> **EXERCISE DETAILS**: Put the lines of the stored entries, from the line containing "Task: Click the" through the end of the stored entries, into a Markdown table with the columns "Row" and "Line", skipping blank lines. Leave the pictures out.

> **Stored entries**:
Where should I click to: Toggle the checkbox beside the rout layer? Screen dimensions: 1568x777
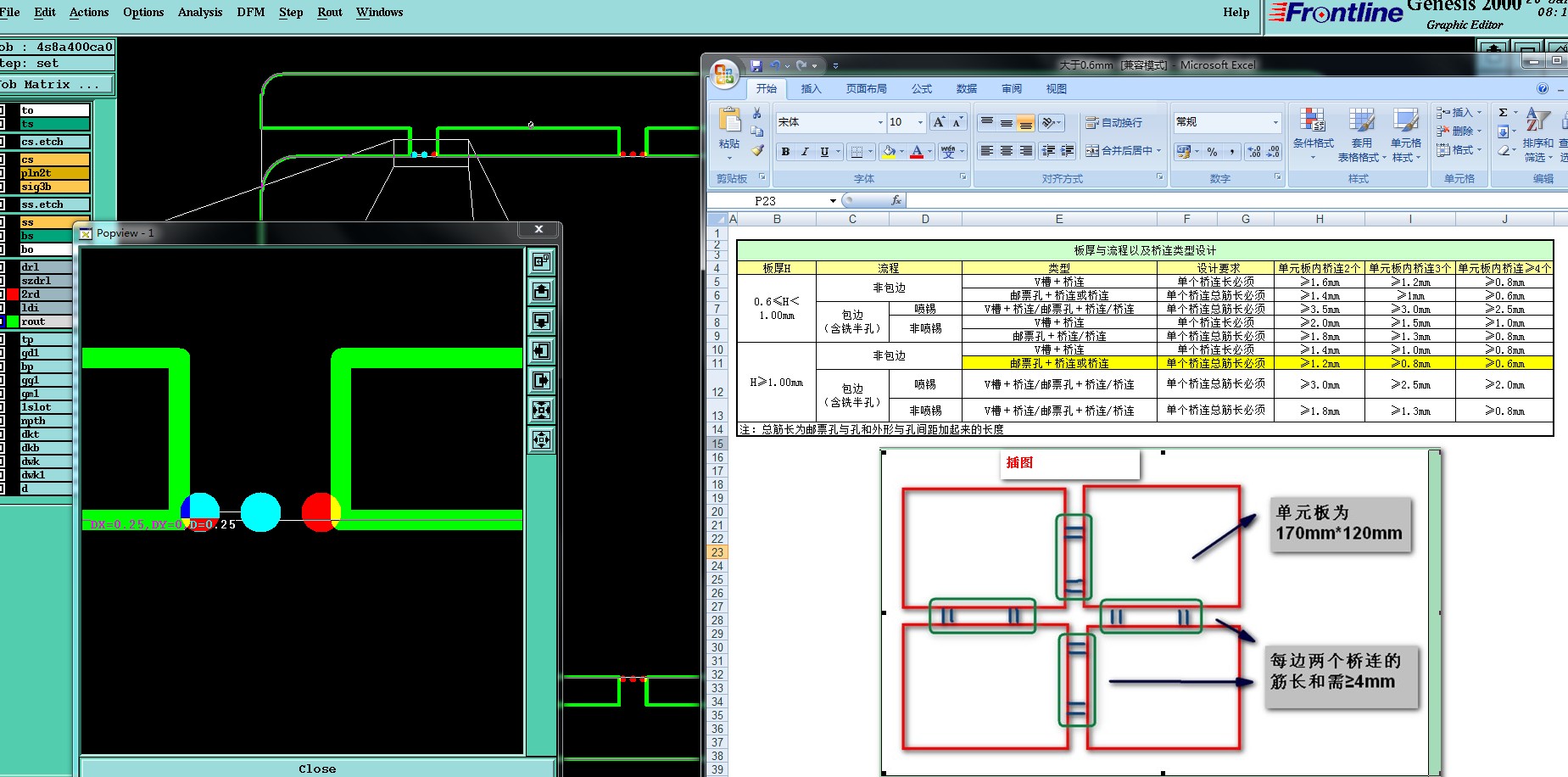click(2, 321)
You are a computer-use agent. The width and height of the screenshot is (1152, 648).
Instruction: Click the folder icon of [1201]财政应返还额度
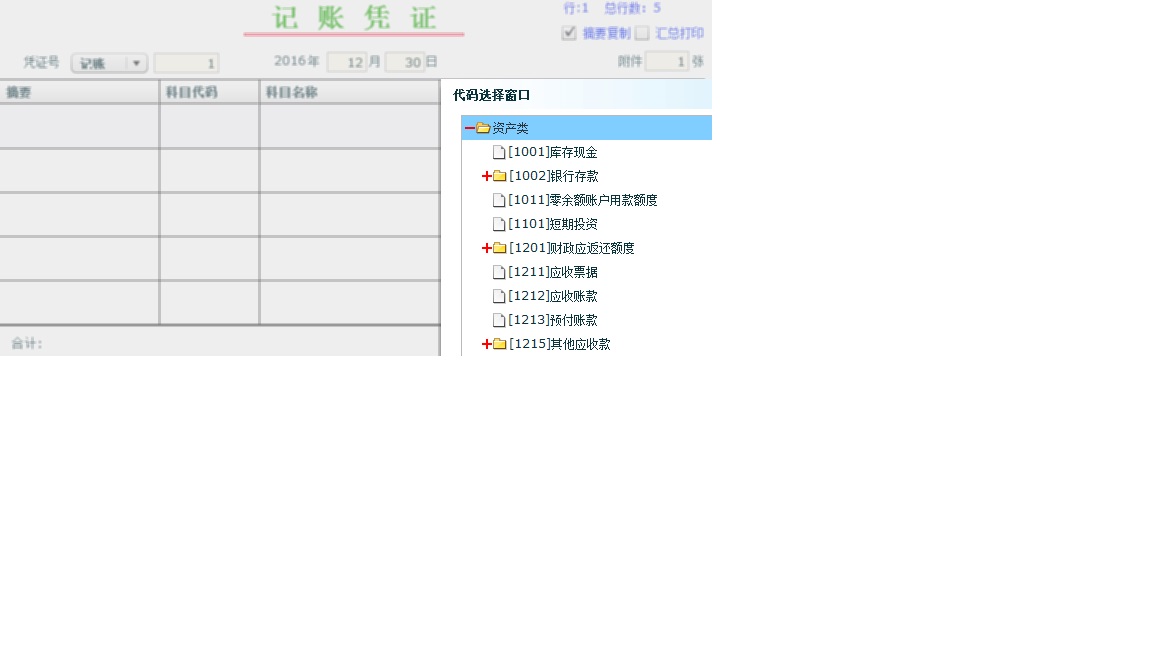[x=500, y=248]
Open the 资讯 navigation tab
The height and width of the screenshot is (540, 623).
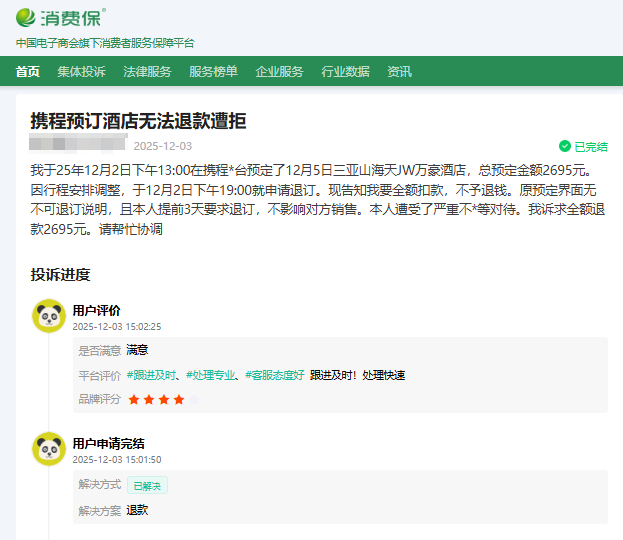coord(399,71)
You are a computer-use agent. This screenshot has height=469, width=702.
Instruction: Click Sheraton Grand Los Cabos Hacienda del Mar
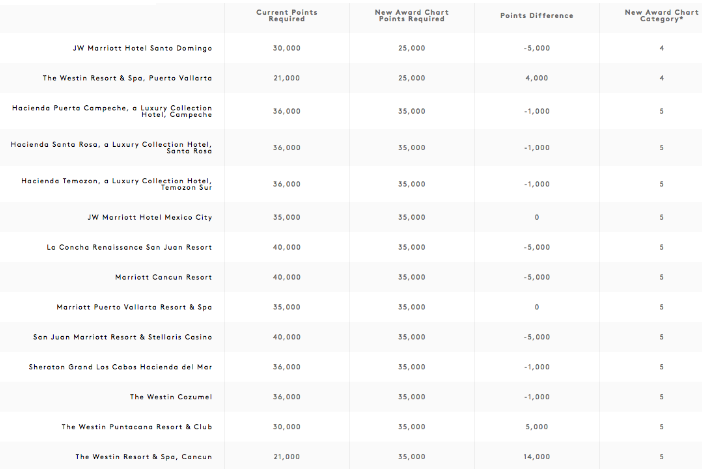[120, 367]

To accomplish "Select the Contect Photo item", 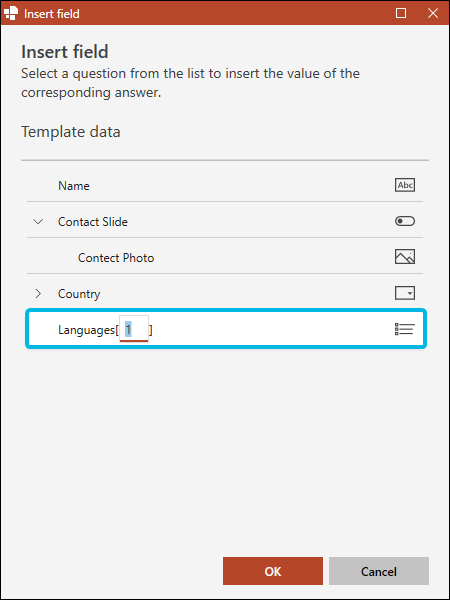I will pos(116,258).
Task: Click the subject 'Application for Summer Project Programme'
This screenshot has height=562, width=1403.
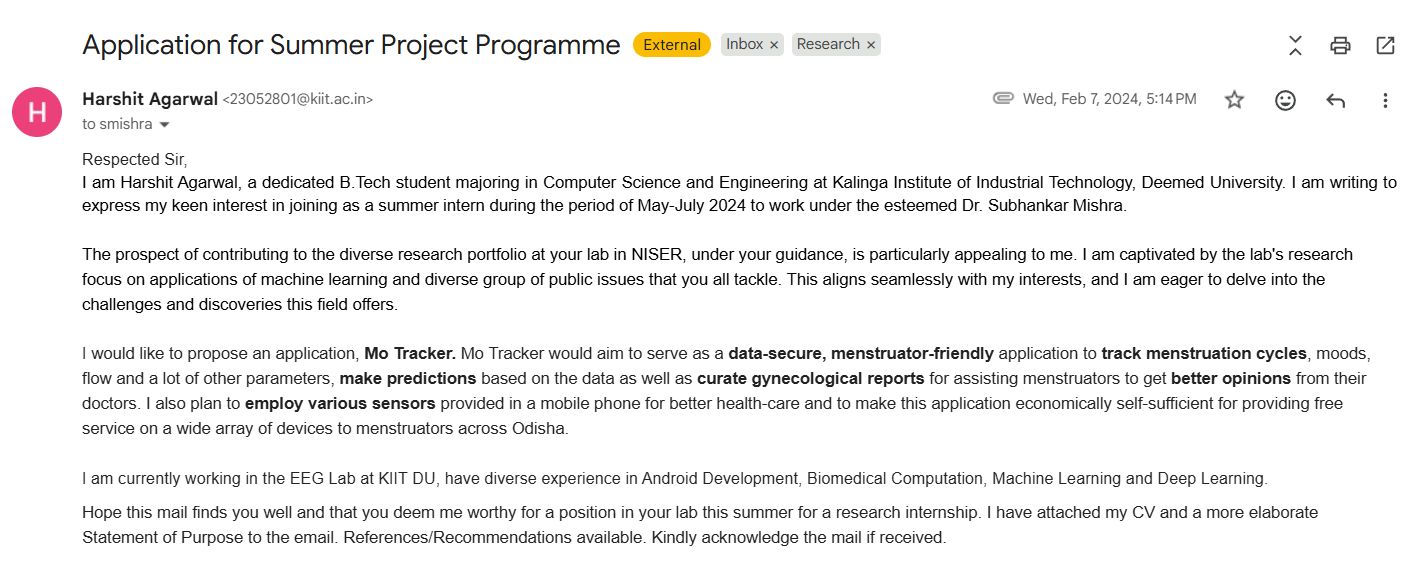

> **TASK OUTPUT**:
| Row | Line |
|---|---|
| 1 | Task: Click the subject 'Application for Summer Project Programme' |
| 2 | This screenshot has height=562, width=1403. |